··· DATA LISTING

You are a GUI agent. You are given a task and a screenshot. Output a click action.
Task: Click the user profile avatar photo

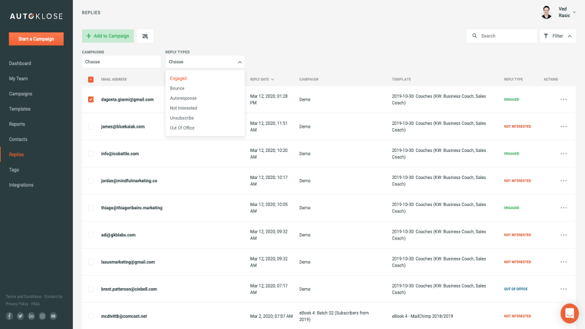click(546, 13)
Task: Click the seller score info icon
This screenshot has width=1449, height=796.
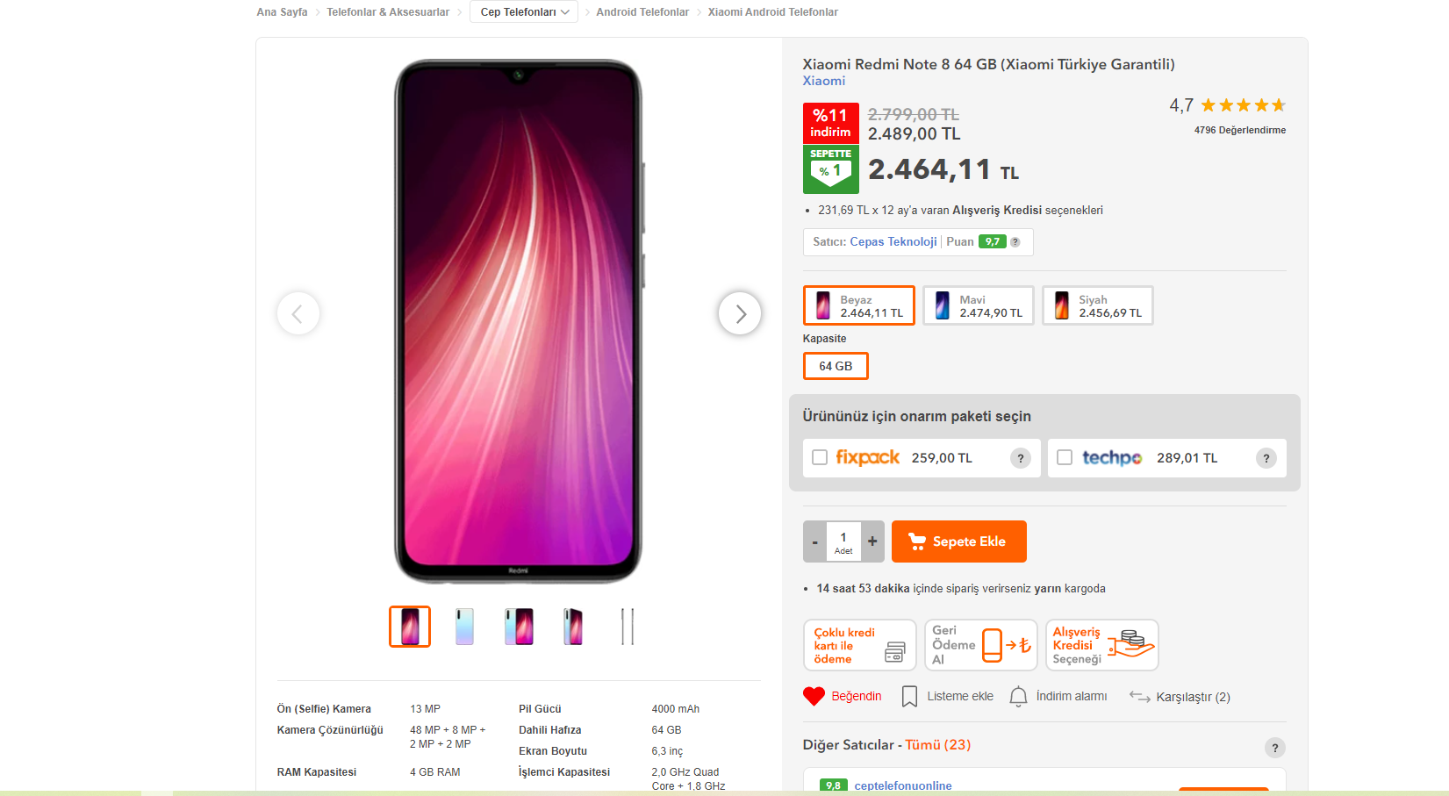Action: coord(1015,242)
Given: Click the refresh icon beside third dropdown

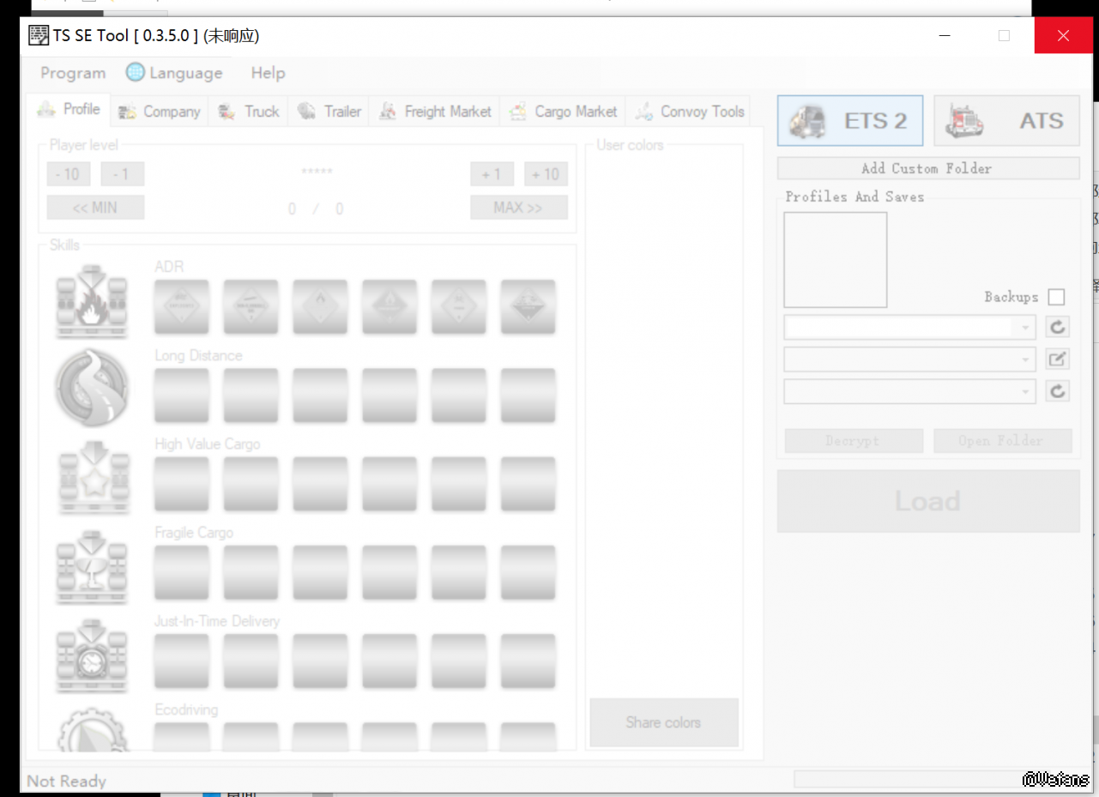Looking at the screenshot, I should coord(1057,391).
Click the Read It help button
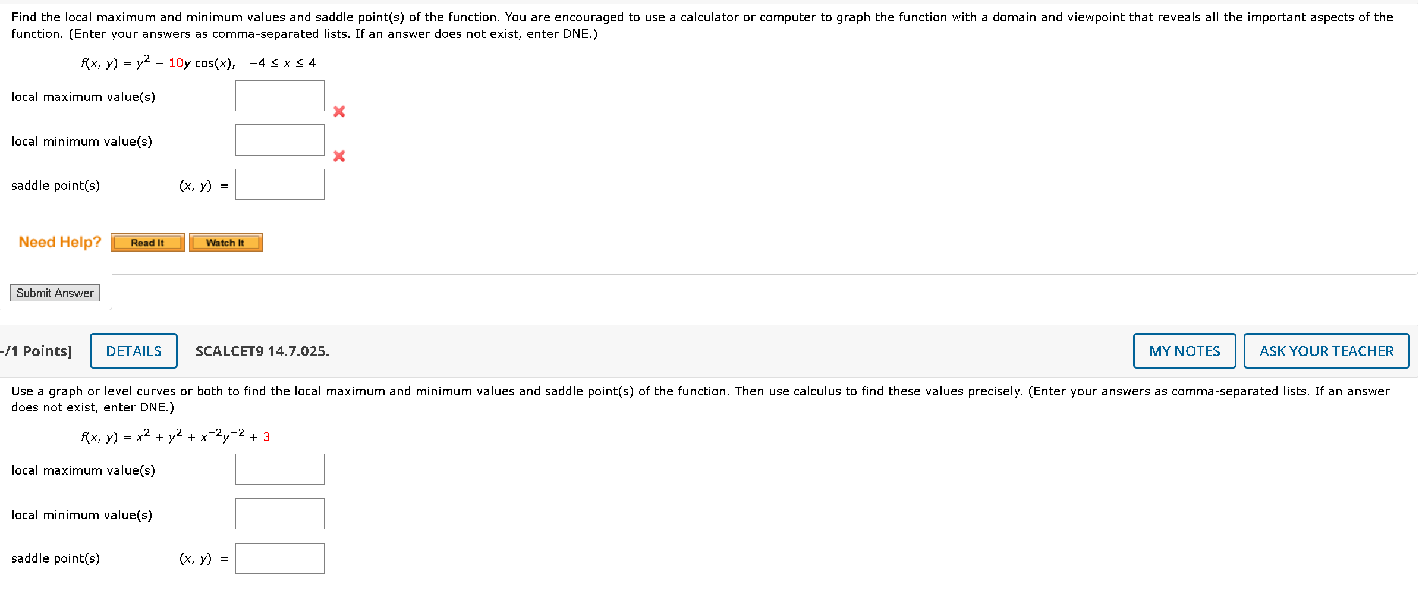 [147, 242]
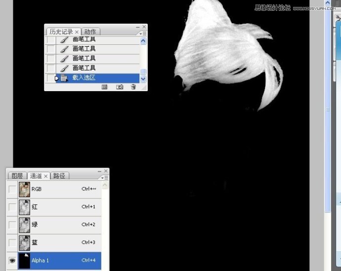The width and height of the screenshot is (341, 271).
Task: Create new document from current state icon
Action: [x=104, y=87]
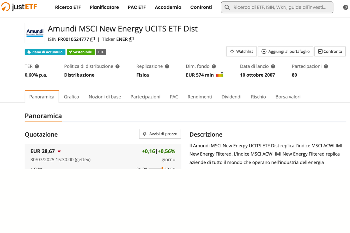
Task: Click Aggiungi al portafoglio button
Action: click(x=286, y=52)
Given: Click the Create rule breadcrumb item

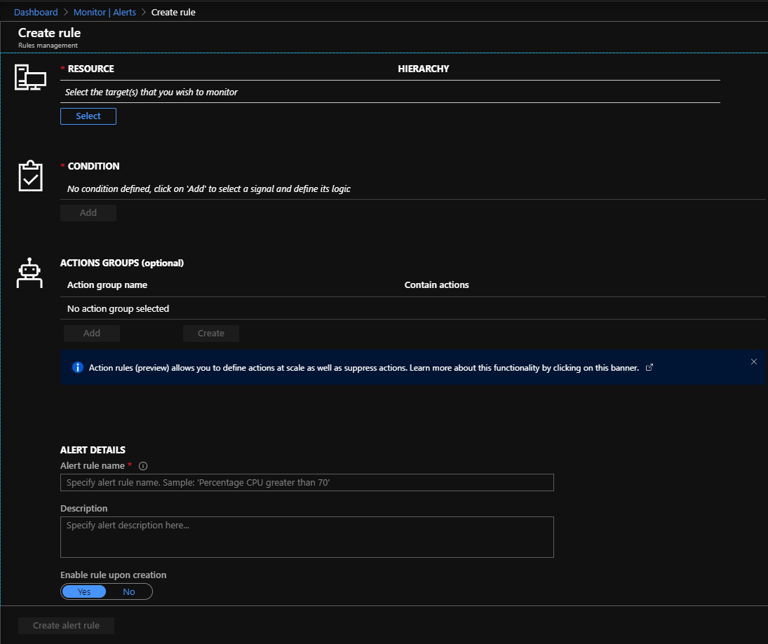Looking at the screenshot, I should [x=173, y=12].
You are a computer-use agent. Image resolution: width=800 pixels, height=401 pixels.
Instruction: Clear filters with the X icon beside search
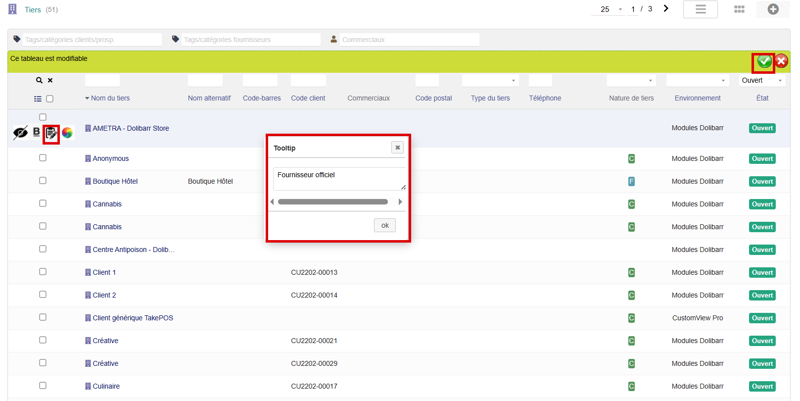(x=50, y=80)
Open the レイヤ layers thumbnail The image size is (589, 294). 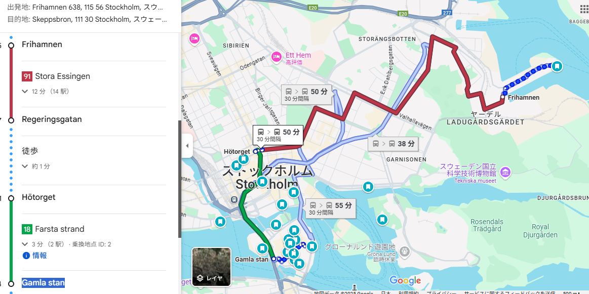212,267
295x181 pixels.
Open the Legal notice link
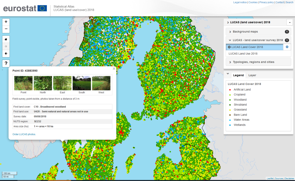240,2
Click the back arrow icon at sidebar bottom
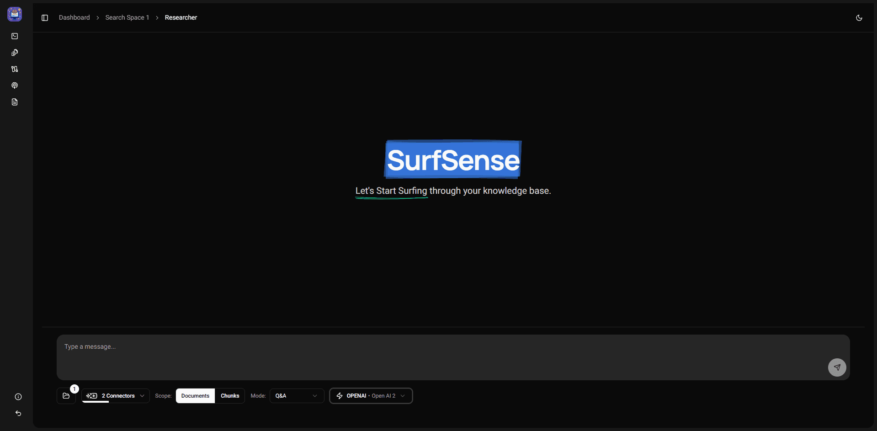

······

[INSTRUCTIONS FOR THE TASK] Please work out how many lines of the records contain "agent" and give only that number.

[SOLVED EXERCISE] 2